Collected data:
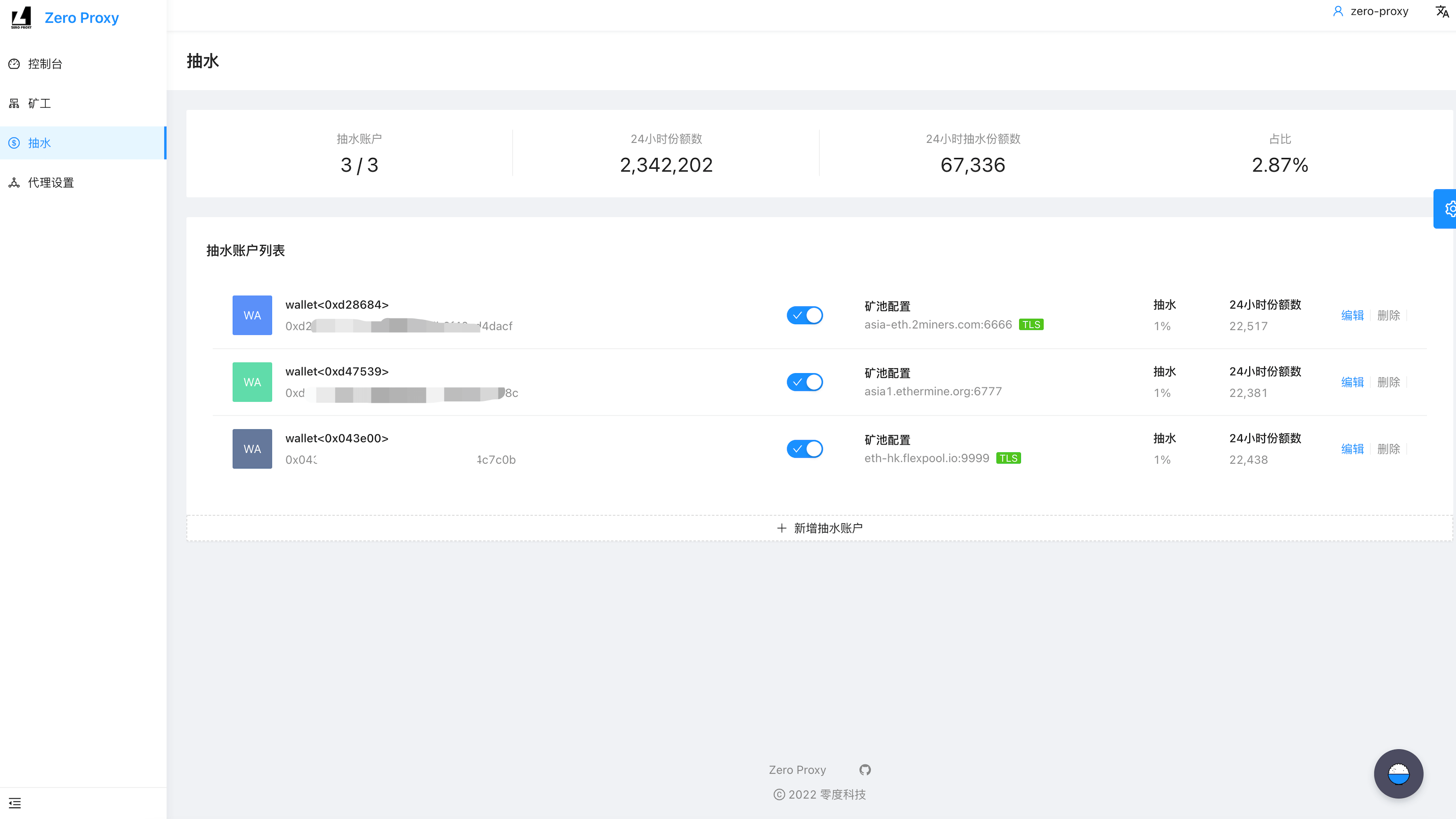Turn off wallet 0x043e00 switch

point(804,449)
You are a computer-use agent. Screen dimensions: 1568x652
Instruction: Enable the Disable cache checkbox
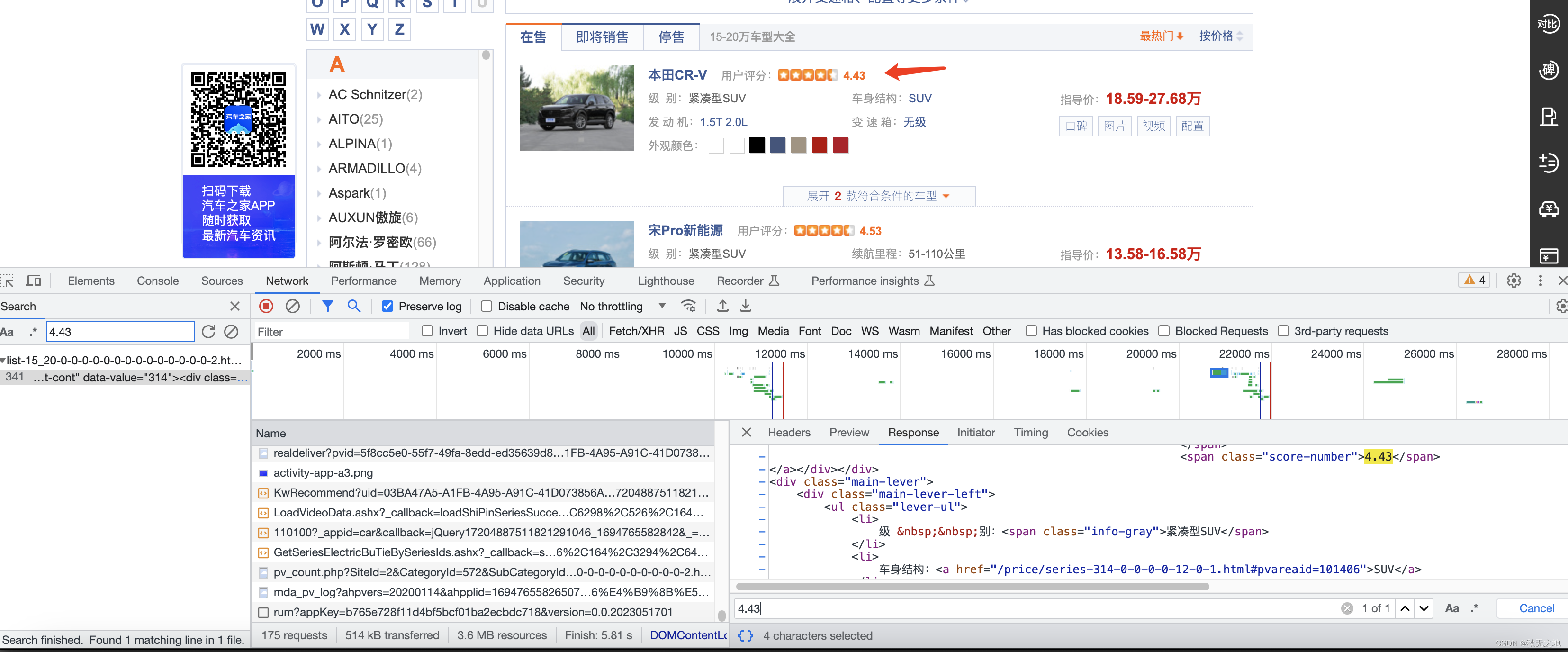pos(487,306)
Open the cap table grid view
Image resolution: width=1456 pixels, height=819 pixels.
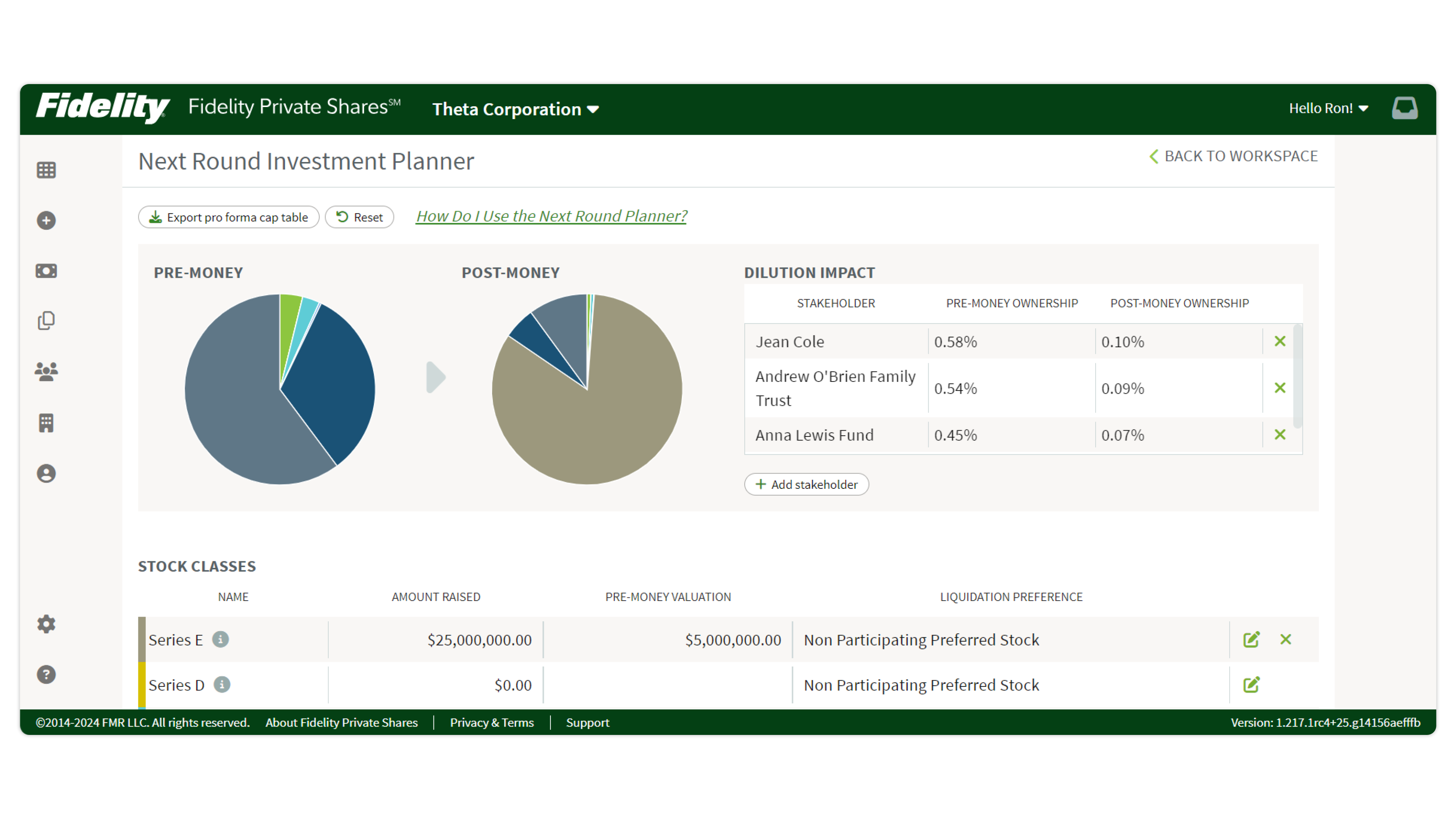(x=46, y=170)

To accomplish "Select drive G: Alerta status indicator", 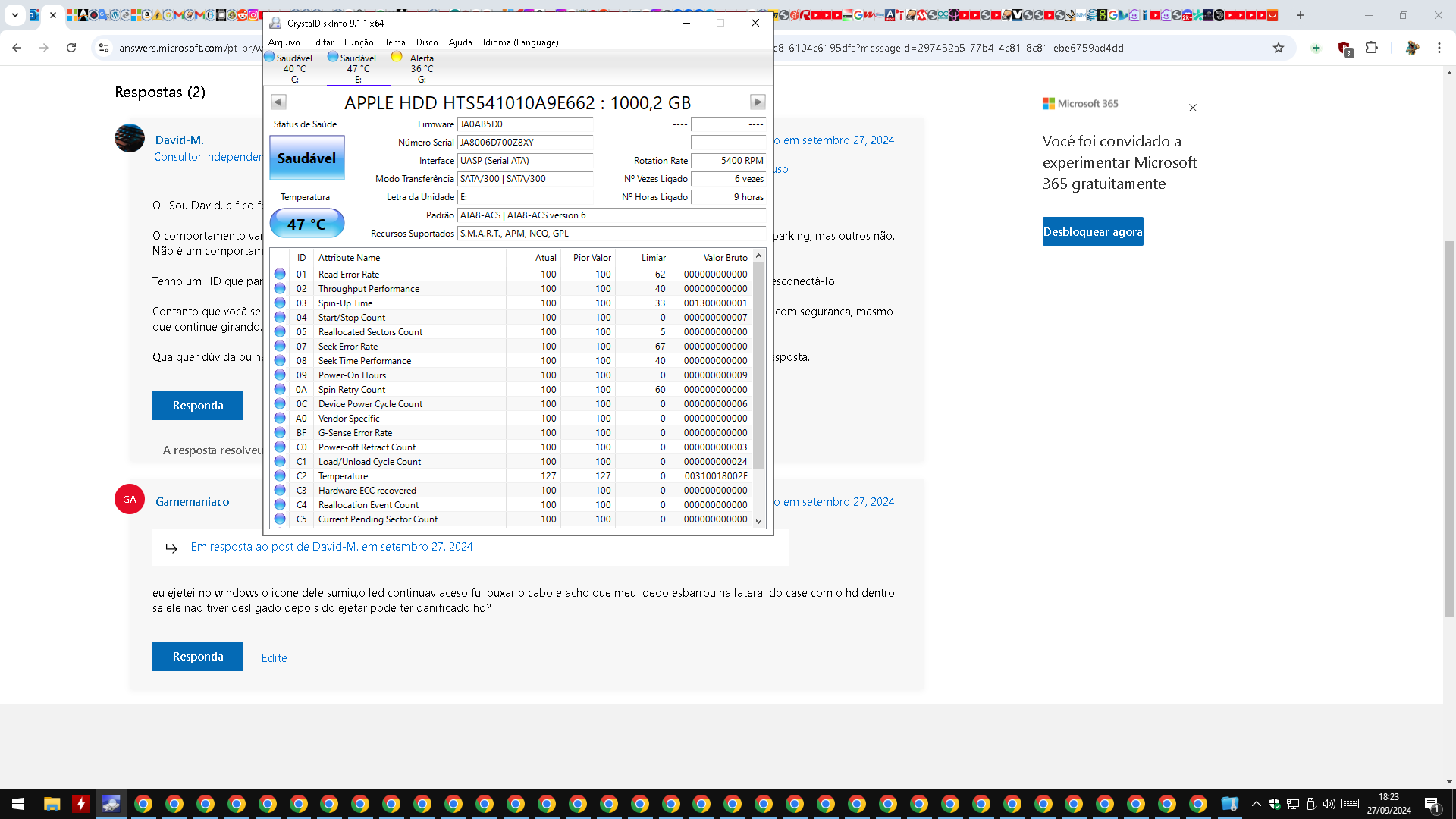I will click(x=416, y=67).
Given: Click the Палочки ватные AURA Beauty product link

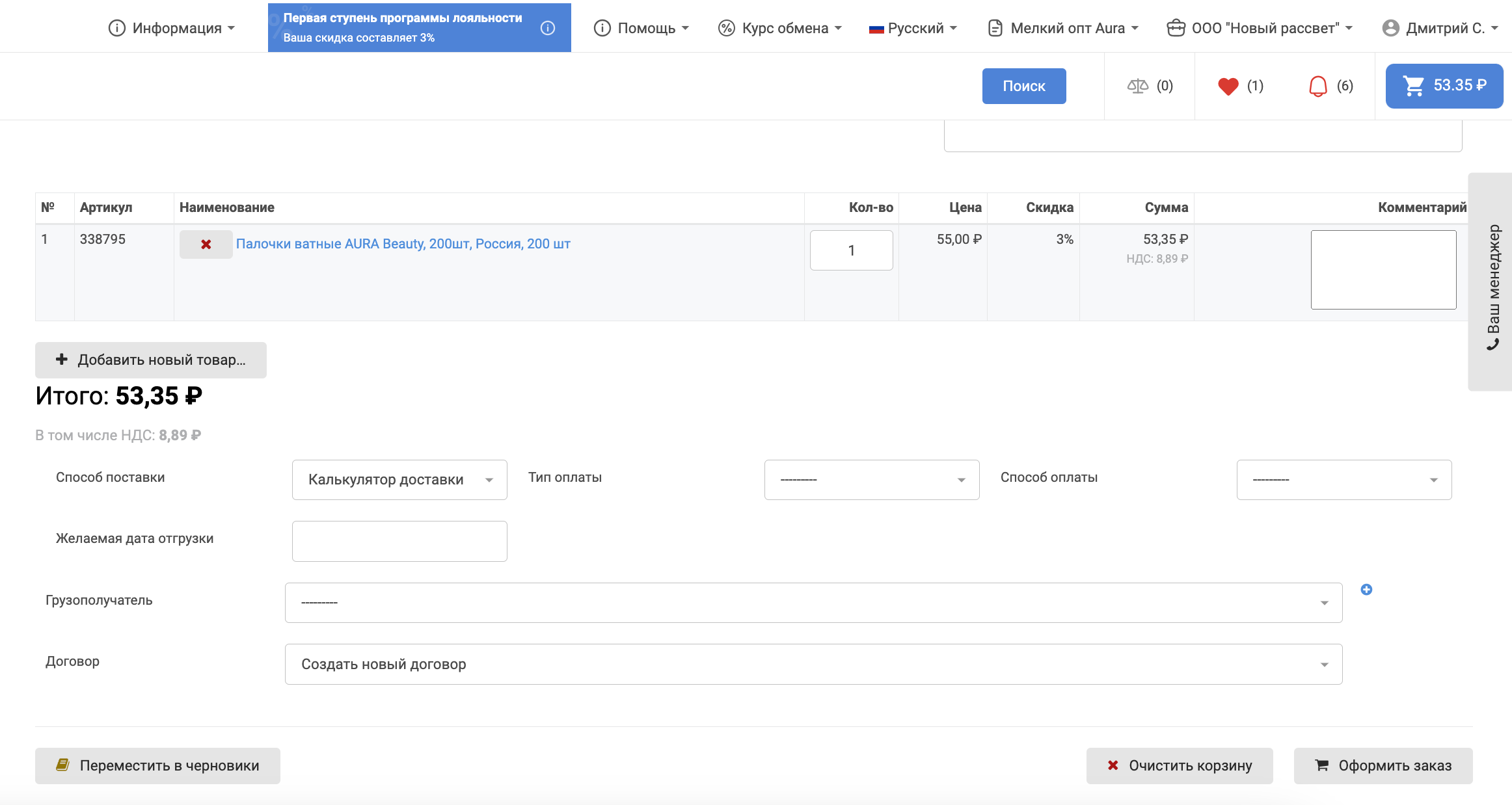Looking at the screenshot, I should coord(403,244).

- [The task] Exact copies of the lines from the one containing "Given: Click the" through the end of the records above are required, with no pictures among them.

- [Solution to the problem]
Given: Click the Палочки ватные AURA Beauty product link

Looking at the screenshot, I should coord(403,244).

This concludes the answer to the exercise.